学术文献库

The long therm behavior of chaotic flows is investigated by means of time dependent frequency analysis. The system under test consists of an electrically conducting fluid, confined between two differentially rotating spheres. The spherical setup is exposed to an axial magnetic field. The classical Fourier Transform method provides a first estimation of the time dependence of the frequencies associated to the flow, as well as its volume-averaged properties. It is however unable to detect strange attractors close to regular solutions in the Feigenbaum as well as Newhouse-Ruelle-Takens bifurcation scenarios. It is shown that Laskar's frequency algorithm is sufficiently accurate to identify these strange attractors and thus is an efficient tool for classification of chaotic flows in high dimensional dynamical systems.
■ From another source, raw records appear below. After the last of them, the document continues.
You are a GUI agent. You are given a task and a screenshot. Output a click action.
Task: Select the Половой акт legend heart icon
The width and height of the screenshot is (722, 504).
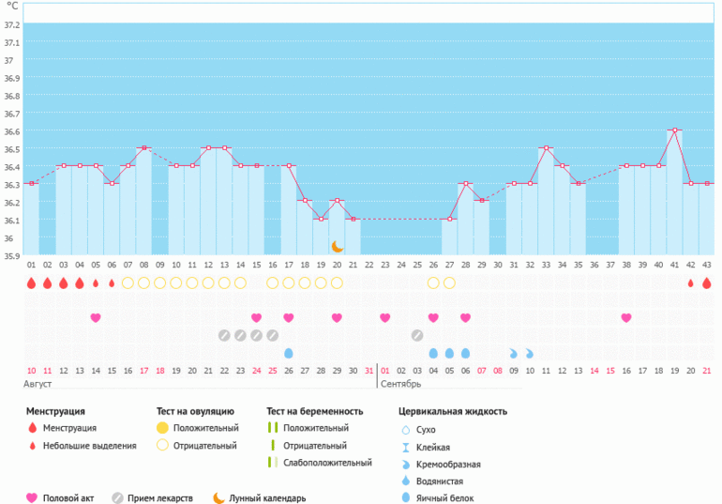click(32, 497)
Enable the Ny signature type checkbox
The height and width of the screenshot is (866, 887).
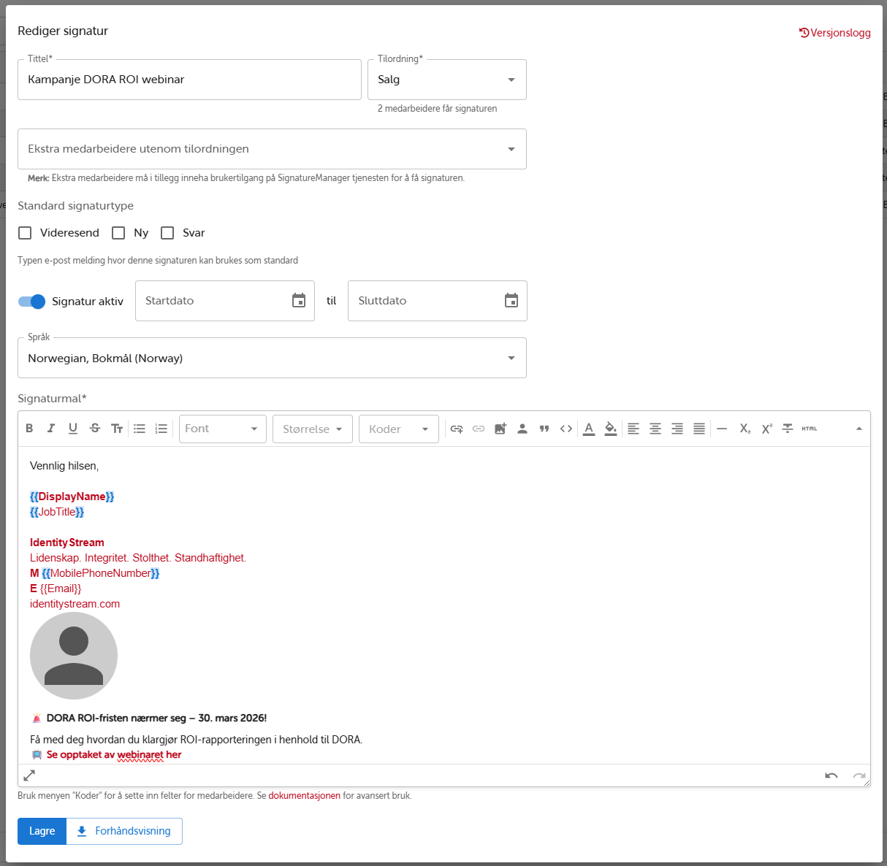(x=118, y=233)
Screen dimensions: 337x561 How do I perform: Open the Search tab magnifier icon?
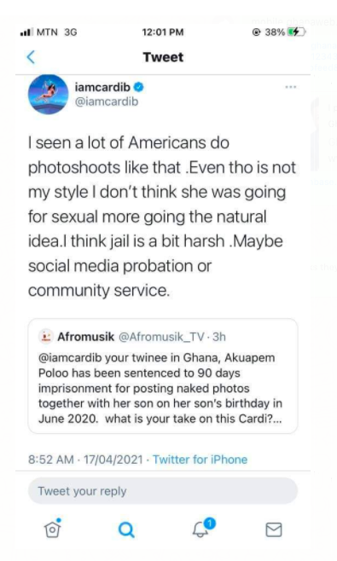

Our analysis of several chaotic solutions, obtained at different magnetic field strengths, reveals a strong robustness of the main frequency of the flow. This frequency is associated to an azimuthal drift and it is very close to the frequency of the underlying unstable rotating wave. In contrast, the main frequency of volume-averaged properties can vary almost one order of magnitude as the magnetic forcing is decreased. We conclude that, at the moderate differential rotation considered, unstable rotating waves provide a good description of the variation of the main time scale of any flow with respective variations in the magnetic field.